Haberin yerli ve yabancı basına yansıyan şeklinde, Çarşamba günkü toplantıda bunun bir şekilde dile getirildiği ve Kıbrıs Rum Cumhurbaşkanı Hristofyas’ın da böyle bir anlaşmanın olduğunu, hatta bir dosya halinde Sayın 2. Cumhurbaşkanı Talat’a verdiğini de söylediğinin yer alması bir çok insanımızı bayağı meraklandırmış.
Meraklandırmaktan da öteye hem ilgilerini çekmiş hem de bu açıklamayı soruşturmak gereğini duymuşlar ki Hristofyas’ın bu sözlerinin içeriğinin doğru olup olmadığını benden öğrenmek istiyorlardı.
Orta yaşın üzerinde olan bazıları da bu konu ile ilgili olduğunu varsaydıkları bir başka ilintili soruyu da dile getirmeden edemediler.
Sordukları bu ilintili soru da Barış Harekâtından hemen sonra 1975 yılında kurulan ve CTP’nin resmi yayın organı olarak bilinen “Yeni Düzen Gazetesi”nin ilk matbaa makinelerinin AKEL’in girişimleri ve parasal katkıları ile dönemin Doğu Almanya Devlet Başkanı Erich Honecker’in de onayıyla Alman Demokratik Cumhuriyeti tarafından gönderilip gönderilmediğiydi.
Tabii sorunun şekli ve içeriği benim yazdığım şekil ve düzgünlükte değildi. “AKEL değil miydi ya Yeni Düzenin matbaa makinalarını ödeyen, Doğu Almanya da gönderen. Hepsi da Komünist. Tabii anlaşacaklar” şeklindeydi.
Sorumuydu yoksa soru şeklinde açıklama mıydı yoksa da soru şeklinde bir bilinmeyeni bilgiç bir şekilde dile getirmek miydi, çok da emin değilim.
Önemli olan Hristofyas’ın, uzun yıllar bir varsayım veya söylenti olarak kabul gören ama hiçbir zaman taraflarca teyit edilmeyen veya doğrulanmayan, AKEL ile CTP liderlerinin basının, partililerin ve vatandaşların ve belki de dönemin Türkiye Hükümetinin de bilgisi dışında gözden, uzak bir yerde toplanıp Kıbrıs konusunun çözümü ile ilgili bir takım temel parametreleri saptadıklarını ve bu konuda da bir anlaşma imzaladıklarını inkâr etmemesi ve resmen dile getirmesi.
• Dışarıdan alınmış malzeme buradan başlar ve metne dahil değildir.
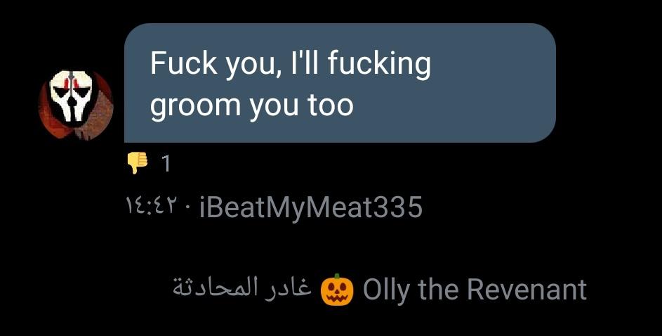This screenshot has height=336, width=662.
Task: Click the 'groom you too' message line
Action: [x=251, y=105]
Bu anlaşmanın ne vakit yapıldığının, hazırlık ve çalışma döneminin ne kadar sürdüğünün, toplantıya kimlerin katıldığının, içeriğinde nelerin olduğunun, olası bir çözümde Kıbrıslı Türklerin haklarının neler olduğunun ve de bu anlaşmayı kimlerin imzaladığının açıklanması gerekmektedir.
Hristofyas belki de iç tribünlere oynamak için bu sözleri söylemiştir.
Belki de dün seçilen Rum Temsilciler Meclisi Başkanlığına kendilerinin desteklediği adayın seçilebilmesi için gerek Yeşillerin (Ekologların) bir oyunu gerekse de DIKO içindeki ayrılıkçı Kulias’ın oyunu alabilmek için söylemiştir veya da Meclis Başkanlığı seçiminden sonra ufukta hayal meyal gözükmeye başlayan Şubat 2013’de yapılacak Cumhurbaşkanlığı seçimlerinde daha şimdiden tehlikeye girmiş olan koltuğunu kurtarmak için söylemiştir, ama söylemiştir.
“Yaydan çıkan ok ile ağızdan çıkan söz artık sahibinin değildir” atasözüne uygun olarak bu açıklama bir daha geri alınamayacak şekilde tarihin kayıtlarına düşmüştür.
Yapılması gereken bir tek davranış kalmıştır artık.
O da bu anlaşmanın içeriğinin ne olduğu ve halka rağmen niye böylesi bir anlaşma yapıldığının gerekçelerinin açıklanmasıdır.